Quantitative assessment of the performance of pyCompressor + GANs

Radonirinaunimi commented 3 years ago

Compare the standard compressor with the Compressor + GANs using PDF-like estimators and/or metric distances:

[X] PDF-PDF correlation matrices
[X] Central Value-Standard Deviation relative uncertainties
[X] Frechet Inception Distance.
[X] KL distance.

@scarrazza: In addition to the above, are there any estimators/metrics you would like to consider?

scarrazza commented 3 years ago

Yes, we should include the PDF distance through the validphys action.

Radonirinaunimi commented 3 years ago

Below are some quantitative comparisons using FID. As a side note, the prior here contains 1000 MC replicas, which was enhanced to get 3000 MC replicas. Both the prior and enhanced sets are compressed down to 100. Each FID value (for all the flavours) measures the similarity between the prior and X, where X can just be a random replicas of size 100 (in blue), a compressed set from the prior (orange), or a compressed set from the enhanced (green). The FID is defined such that the smaller its value is, the closer X is to the prior. FIDs

Considering the difference between the blue and orange, the difference between the orange and green is somehow good. And, indeed, when looking at the correlations for instance, we see that the correlations from the enhanced look closer to the prior as compared to the standard. Gluon-Up_correlation Down-Antiup_correlation Antidown-Strange_correlation Antidown-Antistrange_correlation

EDIT: Add random to correlation plots.

Radonirinaunimi commented 3 years ago

The figures below show the comparison of the distributions along a given x-axis using the KL test. Both the standard and the enhanced distributions are tested against the prior. The smaller the value of v (or the larger the value of the probability p), the more the distribution is similar to the prior. As shown in the example below, in most of the cases, the enhanced yields a smaller value of v (or a larger value of p). dist_dbar

scarrazza commented 3 years ago

@Radonirinaunimi for these last plots, is the prior binning different from the compressions?

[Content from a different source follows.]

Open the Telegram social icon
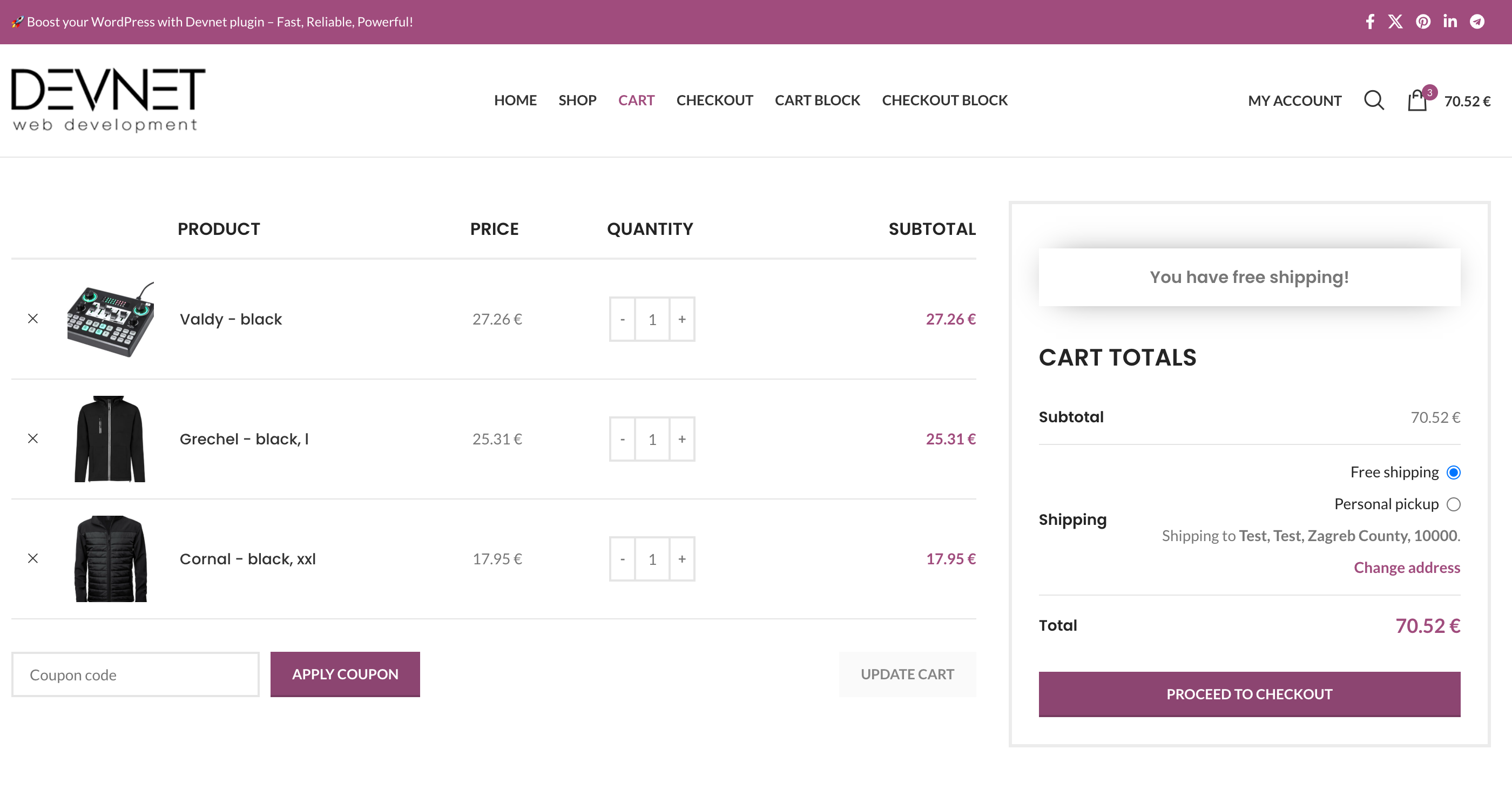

Radonirinaunimi commented 3 years ago

@Radonirinaunimi for these last plots, is the prior binning different from the compressions?

The binings are the same (even though the size of the datapoints are not), but the distributions are normalized such that the area under the histograms are all one.

scarrazza commented 3 years ago

Ok, thanks.

Radonirinaunimi commented 3 years ago

Concerning the PDF-PDF covariance matrices, are there ways to compare/assess two covariance matrices? Currently, I am computing the covariance matrix according to eq. 2 of the mc2hessian paper. Hence, for each set (prior, standard, enhanced), one gets a 4-dimensional matrix. What would be the test to compare them?

scarrazza commented 3 years ago

Why 4D? You take a grid of x points and compute for each flavour pair the correlation coefficient.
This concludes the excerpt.